[[ Data excerpts, beginning ]]
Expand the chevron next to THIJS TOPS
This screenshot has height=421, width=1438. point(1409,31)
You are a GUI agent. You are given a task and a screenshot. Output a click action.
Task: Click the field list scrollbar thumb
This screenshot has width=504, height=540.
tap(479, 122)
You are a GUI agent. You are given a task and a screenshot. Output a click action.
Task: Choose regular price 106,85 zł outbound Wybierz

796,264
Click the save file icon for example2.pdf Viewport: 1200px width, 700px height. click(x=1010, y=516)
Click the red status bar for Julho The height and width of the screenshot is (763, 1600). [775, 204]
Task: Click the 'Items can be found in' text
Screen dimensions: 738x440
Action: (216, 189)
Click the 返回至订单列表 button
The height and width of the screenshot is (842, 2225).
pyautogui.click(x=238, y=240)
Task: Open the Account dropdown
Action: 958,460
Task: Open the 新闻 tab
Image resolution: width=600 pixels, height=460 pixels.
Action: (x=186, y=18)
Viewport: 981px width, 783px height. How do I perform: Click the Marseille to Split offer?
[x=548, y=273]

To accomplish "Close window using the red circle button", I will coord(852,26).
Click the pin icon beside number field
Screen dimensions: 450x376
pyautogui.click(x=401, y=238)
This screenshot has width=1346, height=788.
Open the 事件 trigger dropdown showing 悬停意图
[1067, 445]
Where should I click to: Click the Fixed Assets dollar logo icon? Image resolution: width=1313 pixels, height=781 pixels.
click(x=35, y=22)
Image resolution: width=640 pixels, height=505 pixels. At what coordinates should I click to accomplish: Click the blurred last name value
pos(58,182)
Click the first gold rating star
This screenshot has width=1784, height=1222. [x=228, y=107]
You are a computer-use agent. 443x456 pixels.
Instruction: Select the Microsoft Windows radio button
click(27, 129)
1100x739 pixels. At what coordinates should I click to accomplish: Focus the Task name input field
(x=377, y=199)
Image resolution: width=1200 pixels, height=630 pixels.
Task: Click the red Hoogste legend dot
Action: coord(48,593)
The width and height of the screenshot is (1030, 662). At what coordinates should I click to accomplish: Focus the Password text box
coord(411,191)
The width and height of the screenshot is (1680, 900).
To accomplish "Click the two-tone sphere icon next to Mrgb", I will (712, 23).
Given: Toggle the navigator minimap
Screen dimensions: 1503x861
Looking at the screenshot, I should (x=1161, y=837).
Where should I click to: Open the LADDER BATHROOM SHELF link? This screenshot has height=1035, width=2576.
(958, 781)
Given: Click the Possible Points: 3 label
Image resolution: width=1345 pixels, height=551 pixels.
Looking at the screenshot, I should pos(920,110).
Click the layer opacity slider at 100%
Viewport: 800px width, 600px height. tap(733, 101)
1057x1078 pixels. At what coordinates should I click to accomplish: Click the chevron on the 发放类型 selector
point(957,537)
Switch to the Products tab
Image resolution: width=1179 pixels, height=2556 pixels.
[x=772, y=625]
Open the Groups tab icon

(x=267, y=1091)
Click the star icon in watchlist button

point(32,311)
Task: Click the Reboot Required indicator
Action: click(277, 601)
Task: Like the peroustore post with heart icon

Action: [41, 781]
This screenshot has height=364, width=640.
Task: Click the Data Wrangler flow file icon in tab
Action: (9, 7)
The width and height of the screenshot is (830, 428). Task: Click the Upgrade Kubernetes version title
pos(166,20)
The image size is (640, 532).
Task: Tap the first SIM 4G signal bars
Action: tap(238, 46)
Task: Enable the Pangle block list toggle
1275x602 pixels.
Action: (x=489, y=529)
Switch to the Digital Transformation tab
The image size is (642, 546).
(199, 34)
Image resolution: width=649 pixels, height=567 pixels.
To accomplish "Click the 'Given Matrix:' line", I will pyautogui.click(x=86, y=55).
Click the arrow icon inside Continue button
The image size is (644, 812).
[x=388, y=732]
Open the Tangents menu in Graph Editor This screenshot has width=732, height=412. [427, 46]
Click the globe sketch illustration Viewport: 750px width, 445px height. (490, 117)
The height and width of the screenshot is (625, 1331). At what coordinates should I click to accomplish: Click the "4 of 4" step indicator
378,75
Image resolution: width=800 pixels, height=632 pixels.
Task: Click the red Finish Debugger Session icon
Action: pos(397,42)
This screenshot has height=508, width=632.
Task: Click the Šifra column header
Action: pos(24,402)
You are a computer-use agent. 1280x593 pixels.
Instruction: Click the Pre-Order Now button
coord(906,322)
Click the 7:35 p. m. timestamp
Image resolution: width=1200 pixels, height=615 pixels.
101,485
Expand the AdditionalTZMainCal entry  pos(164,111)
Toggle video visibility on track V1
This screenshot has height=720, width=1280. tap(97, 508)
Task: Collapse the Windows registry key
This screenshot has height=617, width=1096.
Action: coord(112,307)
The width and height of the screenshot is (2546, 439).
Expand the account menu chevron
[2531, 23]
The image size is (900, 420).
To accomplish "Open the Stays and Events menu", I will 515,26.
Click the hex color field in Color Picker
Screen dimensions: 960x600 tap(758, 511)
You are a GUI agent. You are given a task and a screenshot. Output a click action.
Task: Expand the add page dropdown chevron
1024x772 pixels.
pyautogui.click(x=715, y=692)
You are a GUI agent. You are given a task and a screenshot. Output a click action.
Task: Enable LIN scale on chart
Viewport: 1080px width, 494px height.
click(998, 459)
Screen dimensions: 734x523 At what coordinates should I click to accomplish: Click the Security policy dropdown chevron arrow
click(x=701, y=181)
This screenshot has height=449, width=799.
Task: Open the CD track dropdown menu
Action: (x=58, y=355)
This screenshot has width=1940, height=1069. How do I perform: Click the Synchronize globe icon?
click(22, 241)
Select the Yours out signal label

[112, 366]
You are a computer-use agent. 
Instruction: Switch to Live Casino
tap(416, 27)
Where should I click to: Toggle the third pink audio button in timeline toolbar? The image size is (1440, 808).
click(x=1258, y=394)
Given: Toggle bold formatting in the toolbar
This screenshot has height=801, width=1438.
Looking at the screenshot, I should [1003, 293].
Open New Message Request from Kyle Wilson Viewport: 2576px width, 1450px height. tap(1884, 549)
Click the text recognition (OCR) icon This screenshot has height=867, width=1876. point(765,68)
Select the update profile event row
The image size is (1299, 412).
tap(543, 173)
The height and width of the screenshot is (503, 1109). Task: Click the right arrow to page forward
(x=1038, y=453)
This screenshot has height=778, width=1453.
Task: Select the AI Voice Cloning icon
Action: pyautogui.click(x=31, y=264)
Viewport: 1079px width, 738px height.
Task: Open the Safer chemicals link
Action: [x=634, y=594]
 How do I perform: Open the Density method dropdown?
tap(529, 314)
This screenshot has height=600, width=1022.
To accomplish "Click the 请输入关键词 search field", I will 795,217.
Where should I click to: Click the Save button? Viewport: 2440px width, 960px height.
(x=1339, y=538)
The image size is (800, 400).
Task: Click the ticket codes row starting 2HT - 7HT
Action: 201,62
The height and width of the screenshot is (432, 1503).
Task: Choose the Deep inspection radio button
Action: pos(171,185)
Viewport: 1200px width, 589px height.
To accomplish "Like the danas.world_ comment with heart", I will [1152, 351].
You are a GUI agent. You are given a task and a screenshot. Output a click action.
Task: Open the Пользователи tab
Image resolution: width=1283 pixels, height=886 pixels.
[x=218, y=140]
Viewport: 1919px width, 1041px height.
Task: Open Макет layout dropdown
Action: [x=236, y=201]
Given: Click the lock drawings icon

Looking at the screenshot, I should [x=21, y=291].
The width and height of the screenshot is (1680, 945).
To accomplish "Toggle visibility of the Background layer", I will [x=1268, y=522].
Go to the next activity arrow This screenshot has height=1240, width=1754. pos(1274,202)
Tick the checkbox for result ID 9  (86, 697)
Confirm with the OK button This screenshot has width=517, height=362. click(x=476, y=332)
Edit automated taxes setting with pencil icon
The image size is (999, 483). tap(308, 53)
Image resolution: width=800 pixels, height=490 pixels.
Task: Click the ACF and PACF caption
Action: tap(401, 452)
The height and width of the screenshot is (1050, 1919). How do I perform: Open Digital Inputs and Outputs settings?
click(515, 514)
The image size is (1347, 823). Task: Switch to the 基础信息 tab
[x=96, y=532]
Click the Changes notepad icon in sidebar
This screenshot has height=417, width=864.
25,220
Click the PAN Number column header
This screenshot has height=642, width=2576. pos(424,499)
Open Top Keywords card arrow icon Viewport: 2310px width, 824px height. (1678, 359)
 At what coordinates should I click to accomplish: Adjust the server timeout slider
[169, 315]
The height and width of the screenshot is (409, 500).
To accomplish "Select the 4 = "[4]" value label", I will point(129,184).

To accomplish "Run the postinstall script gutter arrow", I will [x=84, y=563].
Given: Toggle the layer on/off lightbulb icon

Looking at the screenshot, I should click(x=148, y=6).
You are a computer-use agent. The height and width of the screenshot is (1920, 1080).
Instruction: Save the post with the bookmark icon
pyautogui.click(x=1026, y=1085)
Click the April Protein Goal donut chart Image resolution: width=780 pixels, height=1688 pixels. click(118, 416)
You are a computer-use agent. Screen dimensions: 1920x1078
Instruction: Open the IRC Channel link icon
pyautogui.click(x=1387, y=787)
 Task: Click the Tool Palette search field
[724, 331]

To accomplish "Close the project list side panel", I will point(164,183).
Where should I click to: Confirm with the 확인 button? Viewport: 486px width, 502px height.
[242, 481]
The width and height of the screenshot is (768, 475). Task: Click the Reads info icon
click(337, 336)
[[ Data excerpts, end ]]
* Instructions for the task *
What you give back should be exactly the lines of the data above from the line with "Given: Toggle bold formatting in the toolbar" through the line with "Select the update profile event row", both of those included, and nothing more.

* Response to the exercise *
Given: Toggle bold formatting in the toolbar
This screenshot has height=801, width=1438.
Looking at the screenshot, I should [1003, 293].
Open New Message Request from Kyle Wilson Viewport: 2576px width, 1450px height. tap(1884, 549)
Click the text recognition (OCR) icon This screenshot has height=867, width=1876. point(765,68)
Select the update profile event row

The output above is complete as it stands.